A beleza do derramamento do Espírito na páscoa sobre o Filho ainda traz algumas verdades, vejamos, Cristo Ressuscitado é o Novo Templo que tendo sido golpeado pela lança, qual rocha ferida no deserto da cruz, a derramar água e sangue, se esvaziou para saciar à sede de salvação da humanidade, agora na ressurreição ele se enche mais uma vez da água viva, ou seja, do Espírito de amor, e por isso a derrama também sobre a humanidade redimida.

 Nesta ação vemos duas missões trinitárias reveladas: a missão do Filho e a missão do Espírito, ou seja, a exaltação do Filho na cruz implica a efusão do Espírito sobre a humanidade como dom reconciliador, que não só une o Filho ao Pai, mas também une a humanidade a Deus, pois é no Espírito do Filho ressuscitado, Novo Adão que os homens se tornam filhos de Deus por adoção, participantes da herança divina e, por conseguinte, realizam a sua vocação primeira: a comunhão com Deus. Acerca desta realidade se conclui que “o Espírito no evento pascal... constitui o duplo vínculo entre Deus e o Cristo, e entre o Ressuscitado e nós: une o Pai e o Filho, ressuscitando Jesus dos mortos, e os homens ao Ressuscitado, tornando-os vivos sob uma vida nova”[5].

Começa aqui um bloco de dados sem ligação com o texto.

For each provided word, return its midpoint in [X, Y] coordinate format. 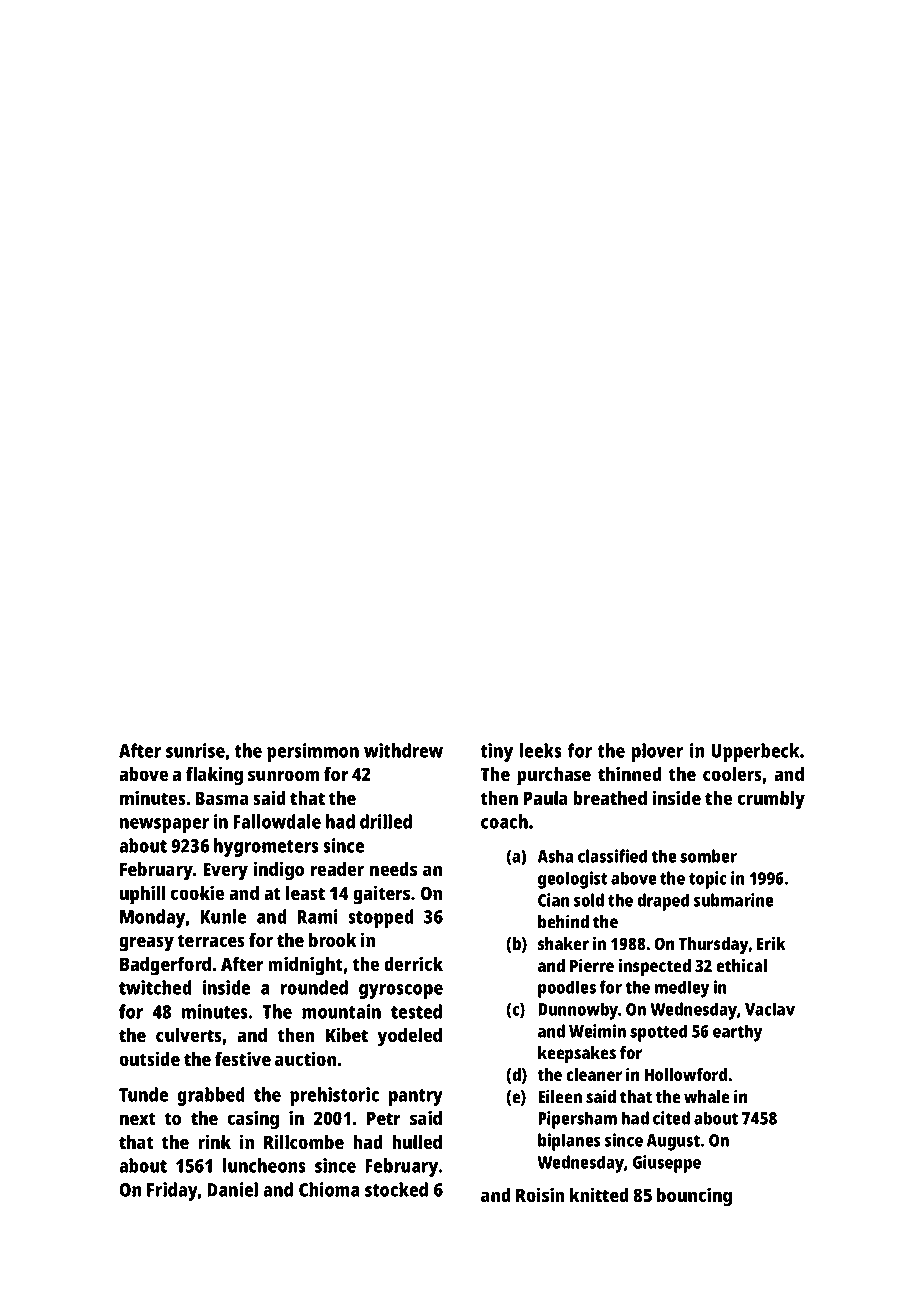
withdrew [403, 750]
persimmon [313, 752]
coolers [732, 774]
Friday [172, 1191]
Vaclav [770, 1009]
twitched [155, 987]
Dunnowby [578, 1011]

É, pois Trinitário o evento da Ressurreição, o Deus Uno e Trino se revela como o Deus da Vida, na ressurreição de Cristo é possível entender como Deus é doação total e amor eterno num vínculo de unidade amorosa que se irrompe a nós, pelo oferecimento da salvação na participação da vida do Pai, do Filho e do Espírito. Portanto, “o único Deus tri-unitário opera a obra que é e permanece o dado central para toda a história da humanidade”[6].

No ponto seguinte no mistério da ressurreição do Filho mostraremos a relação entre o crucificado e o ressuscitado como a única e mesma pessoa que agora possui uma condição existencial nova, Nele se revela o único movimento de abaixamento e elevação.



[1] BALTHASAR, Hans Urs Von. Mysterium Paschale in Mysterium Salutis III/6. p. 131.
[2] LADARIA, Luís F. O Deus Vivo e Verdadeiro - O mistério da Trindade. p. 100.
[3] BALTHASAR, Hans Urs Von. Teodramática 4. La Accion. p. 337. ahora bien, dicha intimidad existia ya desde siempre, porque la distancia no es más que el fruto de la obdiencia em el amor trinitário, em donde el Padre y el Hijo no cesan de ser uno em el Espiritu”.
[4] LADARIA, Luís F. O Deus Vivo e Verdadeiro - O mistério da Trindade. p. 102.
[5] FORTE, Bruno. A Trindade como História. p.32.
[6] BALTHASAR, Hans Urs Von. Credo - meditações sobre o símbolo dos apóstolos. p. 60.